Last reviewed 2022-01-28 UTC

This solution provides an overview of common components and design patterns used to host game infrastructure on cloud platforms.

Video games have evolved over the last several decades into a thriving entertainment business. With the broadband internet becoming widespread, one of the key factors in the growth of games has been online play.

Online play comes in several forms, such as session-based multiplayer matches, massively multiplayer virtual worlds, and intertwined single-player experiences.

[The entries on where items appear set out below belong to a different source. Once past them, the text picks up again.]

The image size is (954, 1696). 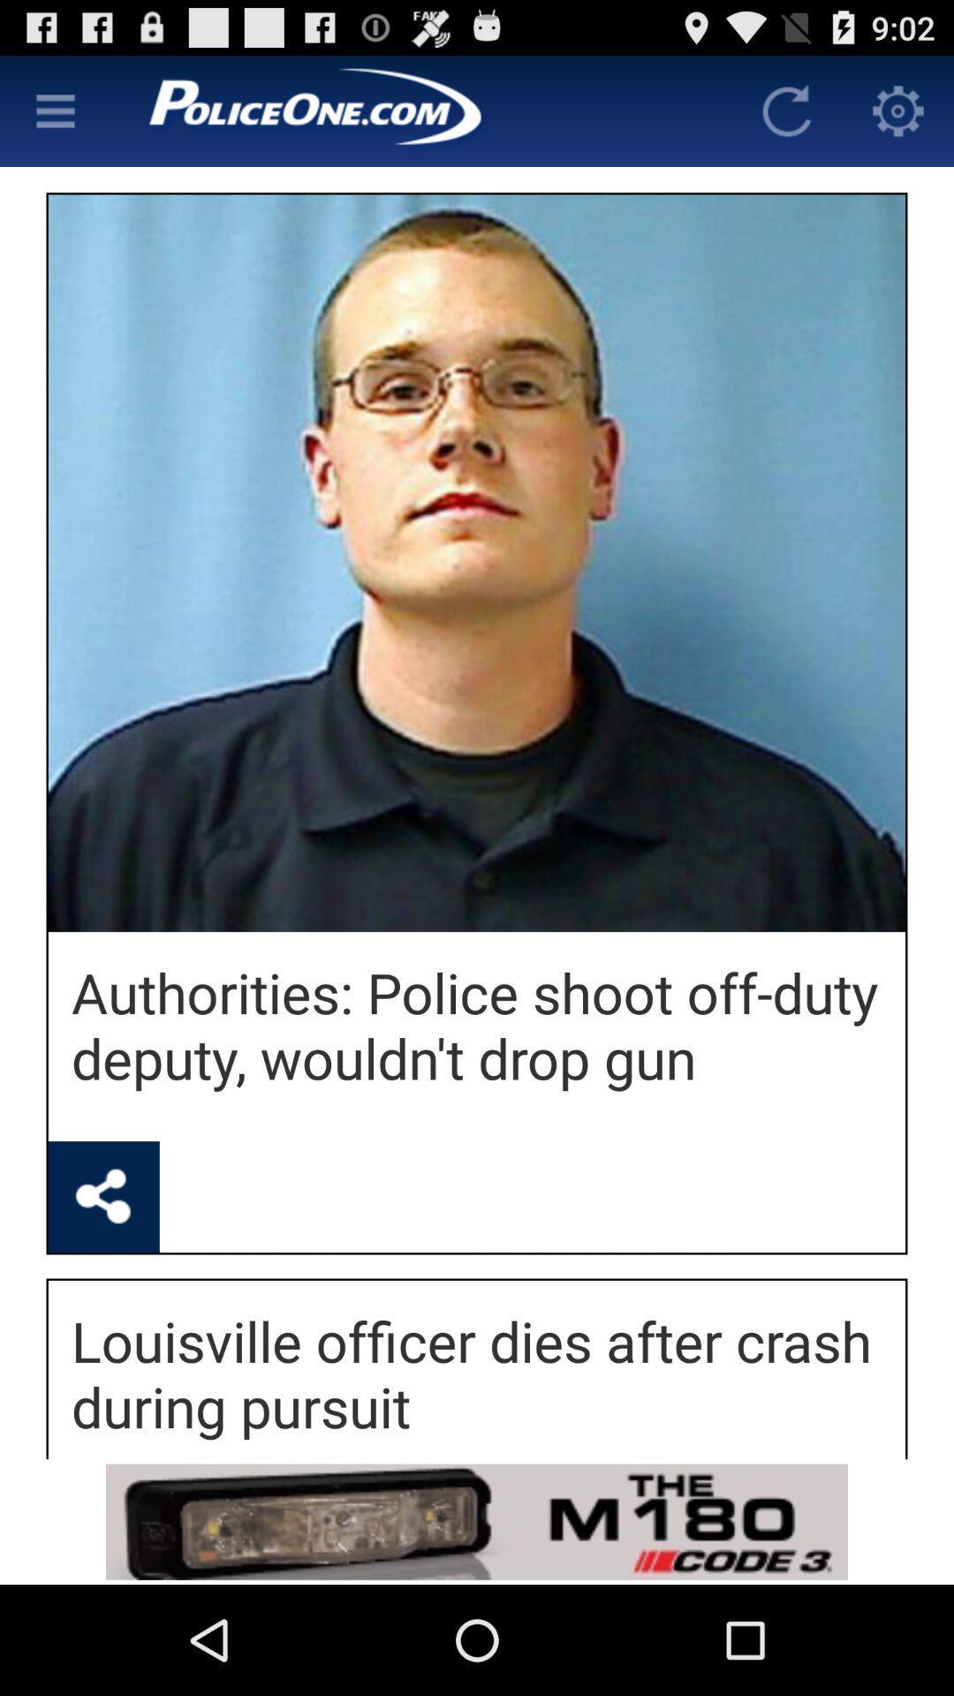 I want to click on the menu icon, so click(x=54, y=117).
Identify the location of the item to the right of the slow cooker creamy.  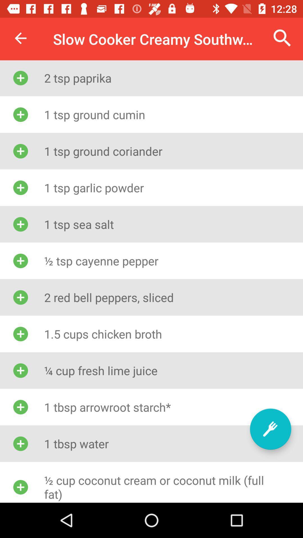
(282, 38).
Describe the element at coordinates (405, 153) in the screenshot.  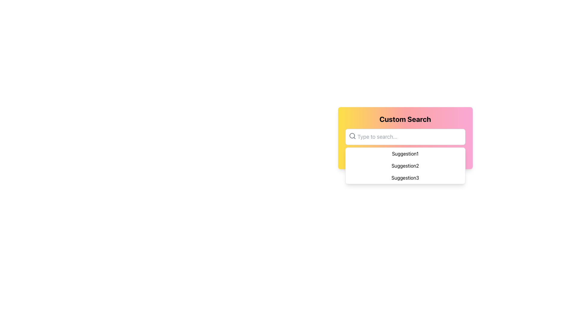
I see `the first suggestion in the dropdown menu located below the search input box` at that location.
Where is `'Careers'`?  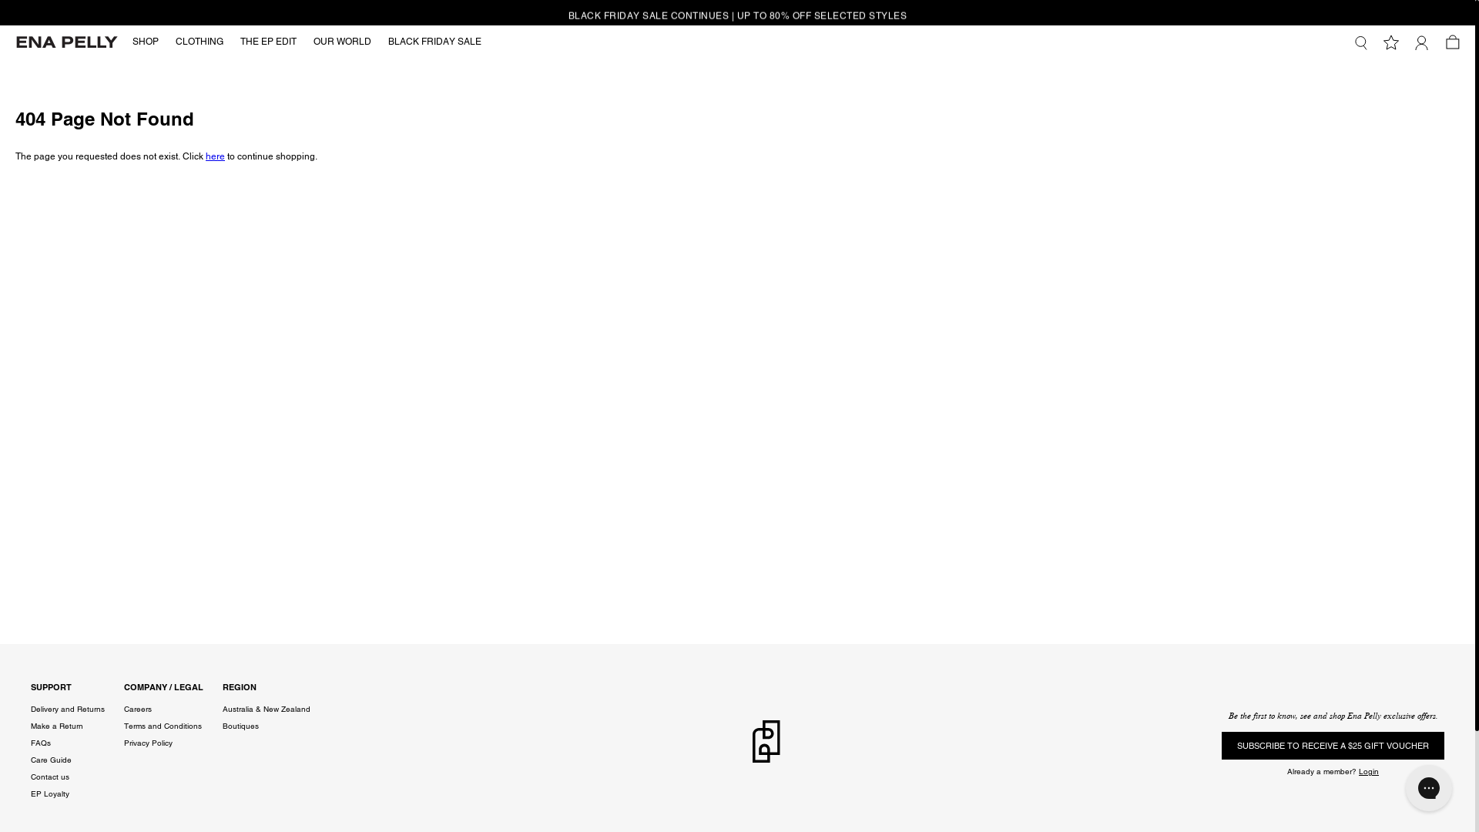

In the past, games using a client-server model required the purchase and maintenance of dedicated on-premises or co-located servers to run the online infrastructure, something only large studios and publishers could afford. In addition, extensive projections and capacity planning were required to meet customer demand without overspending on fixed hardware. With today's cloud-based compute resources, game developers and publishers of any size can request and receive any resources on demand, avoiding costly up-front monetary outlays and the dangers of over or under provisioning hardware.

High-level components

The following diagram illustrates the online portion of a gaming architecture.

Diagram of game infrastructure on Google Cloud with frontend and backend components.

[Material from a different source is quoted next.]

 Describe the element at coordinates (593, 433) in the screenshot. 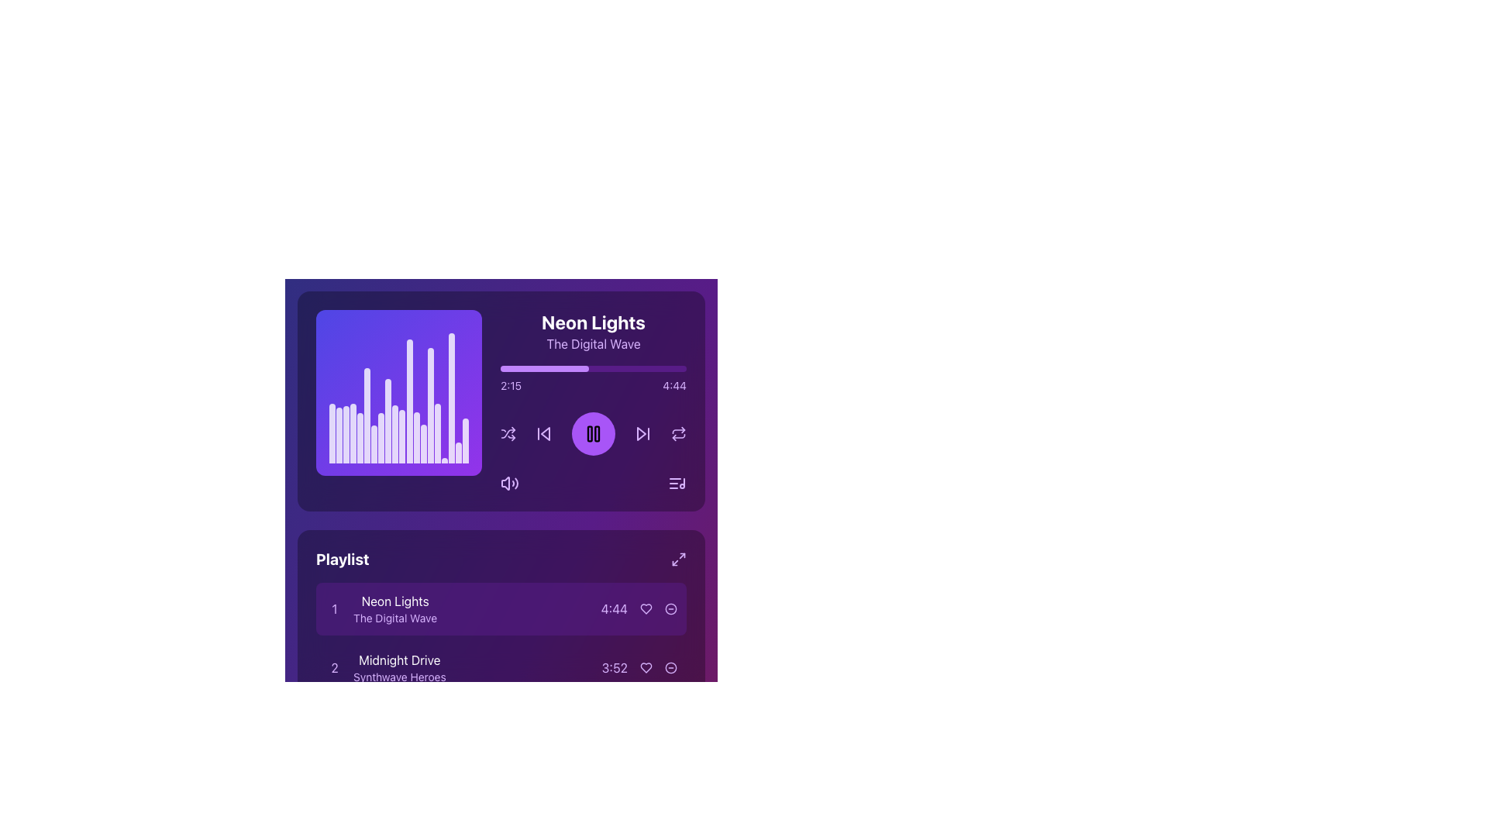

I see `the centrally aligned pause button located in the horizontal bar of controls` at that location.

The frontend components of the gaming architecture include:

Game platform services that provide extra-game functionality.
Dedicated game servers that host the game.

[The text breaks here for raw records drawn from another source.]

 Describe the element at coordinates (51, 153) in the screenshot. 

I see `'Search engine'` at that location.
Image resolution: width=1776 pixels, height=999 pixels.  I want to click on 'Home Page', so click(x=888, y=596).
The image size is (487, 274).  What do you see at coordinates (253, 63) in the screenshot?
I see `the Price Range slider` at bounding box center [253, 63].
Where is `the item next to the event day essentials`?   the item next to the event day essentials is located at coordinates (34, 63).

The backend components of the gaming architecture include:

Game state, persisted in the system of record and typically stored in the game database.
An analytics stack that stores and queries analytics and gameplay events.

These components can be hosted on a variety of environments: on-premises, private or public cloud, or even a fully managed solution. As long as the system meets your latency requirements for communication between the components and end users, any of these can work.

Frontend

The frontend provides interfaces that clients can interact with, either directly or through a load-balancing layer.

For example, in a session-based first person shooter, the frontend typically includes a matchmaking service like Open Match. This service distributes connection information for dedicated game server instances to clients:

A client sends a request to the matchmaking service.
The matchmaking service assigns the player to a dedicated game server instance based on matching criteria.
The matchmaking service sends connection information to client.
The client can then connect directly to the dedicated game server instance using User Datagram Protocol (UDP).

Frontend services don't have to be used exclusively by external clients. It is common for frontend services to communicate with each other and with the backend.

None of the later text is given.